__Element and text location data__.

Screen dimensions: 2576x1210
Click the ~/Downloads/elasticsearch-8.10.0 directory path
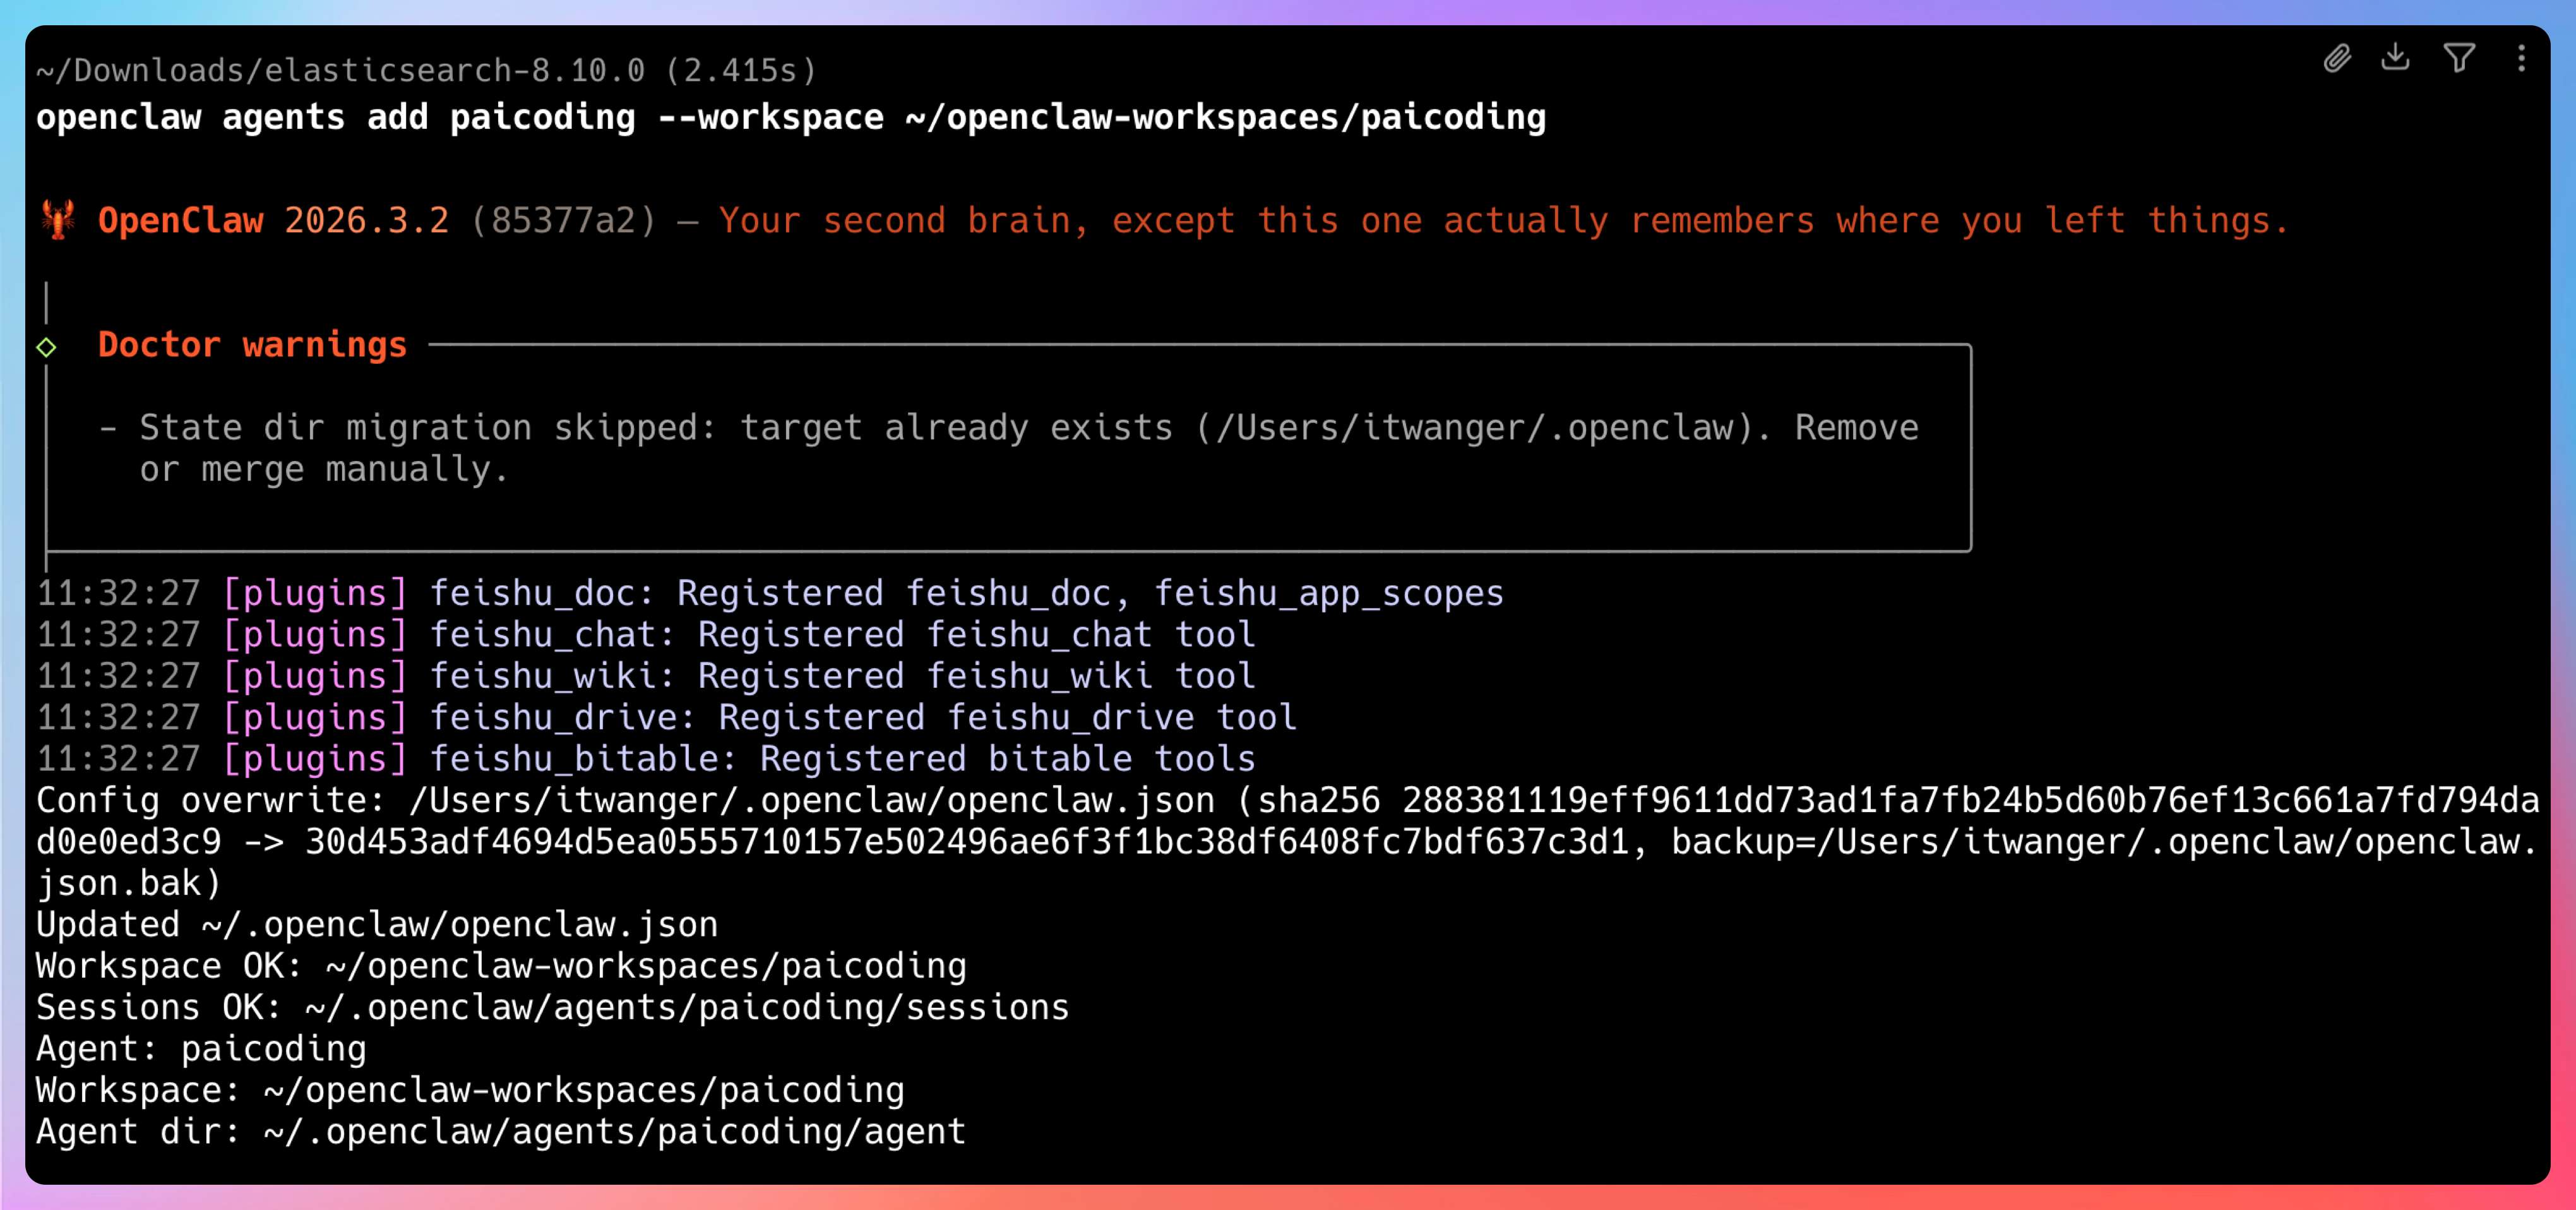pos(340,70)
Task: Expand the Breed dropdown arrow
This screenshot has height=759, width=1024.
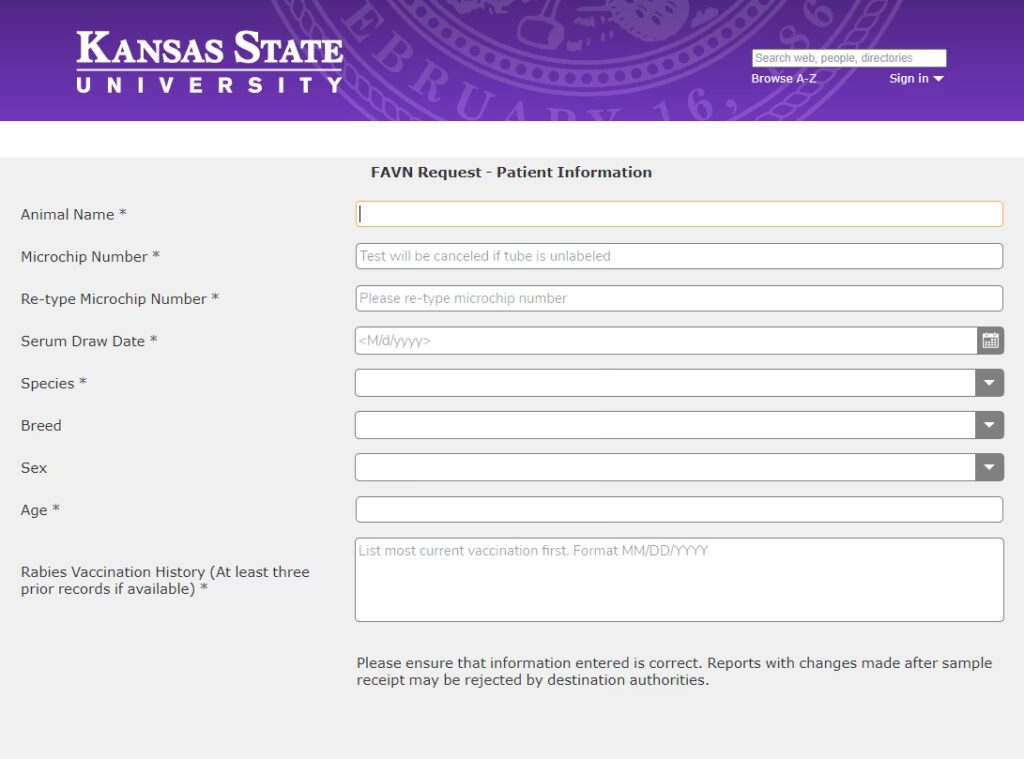Action: coord(989,425)
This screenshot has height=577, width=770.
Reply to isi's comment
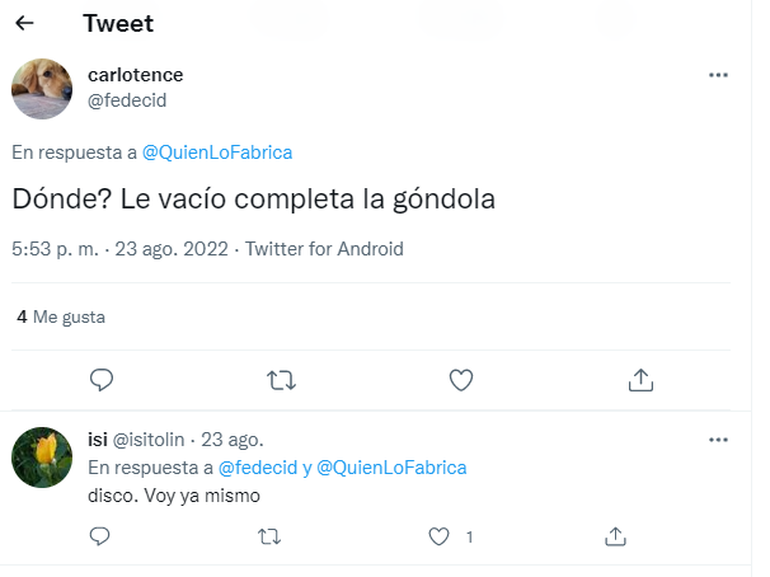tap(100, 537)
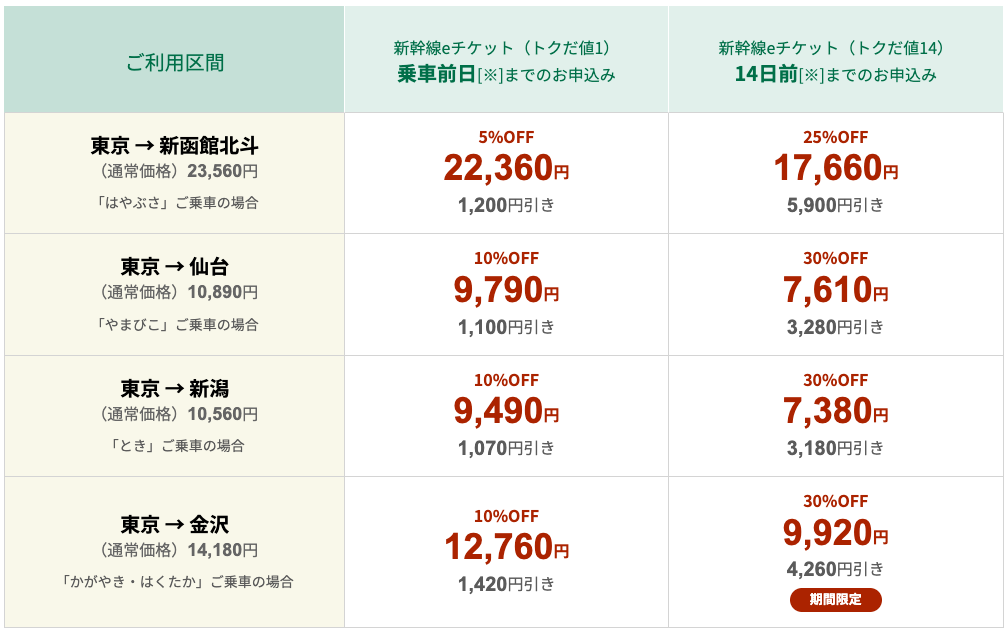Click the 5%OFF label
This screenshot has width=1007, height=633.
(x=506, y=137)
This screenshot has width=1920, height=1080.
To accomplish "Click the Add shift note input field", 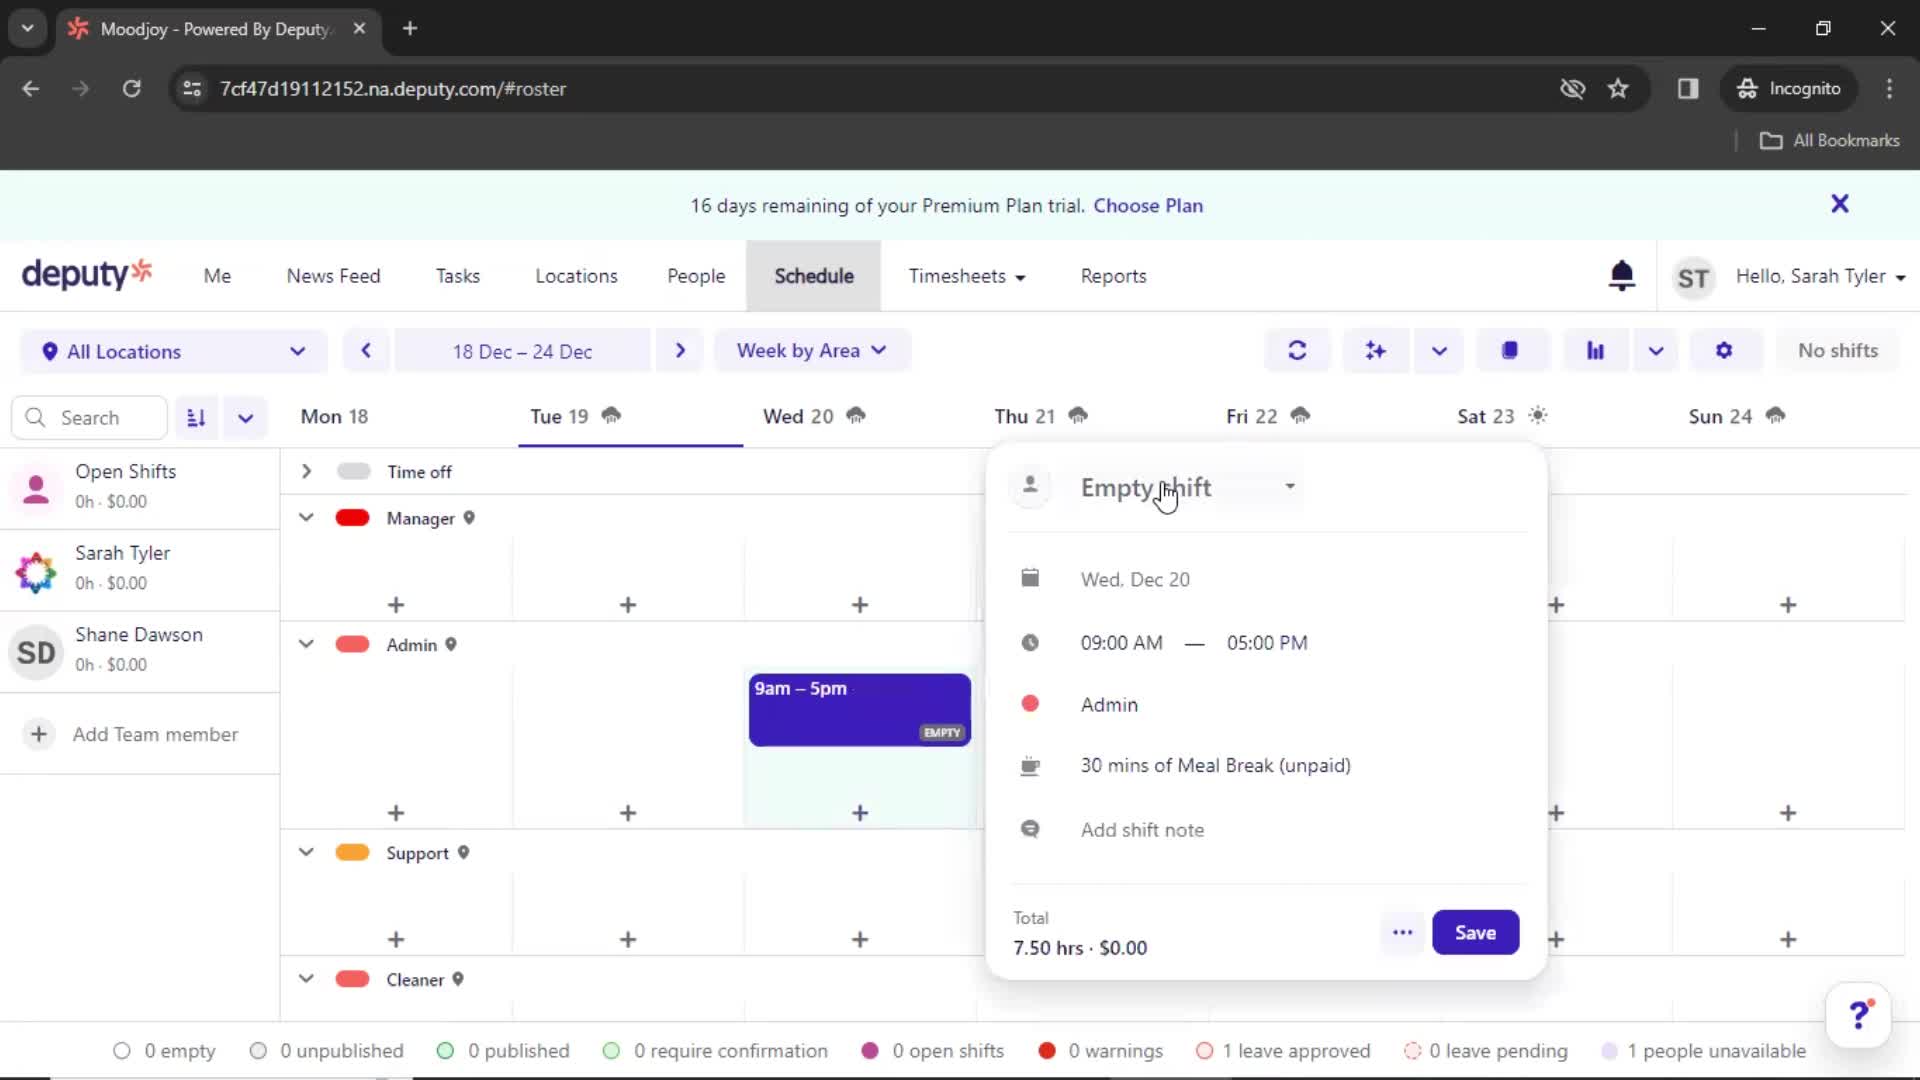I will (1142, 829).
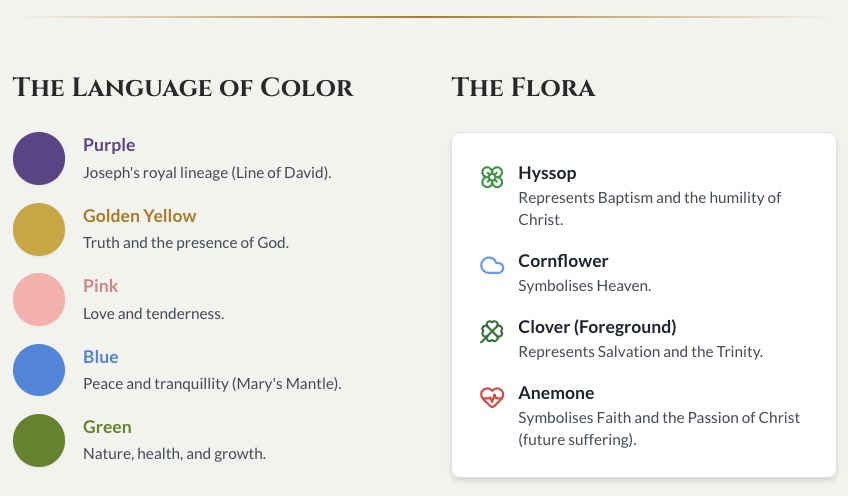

__Work to do__.
Gather every line of the records above that contains the string "screenshot", matching case exactly.

__Answer for the task__.
This screenshot has height=759, width=1024.
This screenshot has height=577, width=770.
This screenshot has width=1007, height=633.
This screenshot has width=1920, height=1080.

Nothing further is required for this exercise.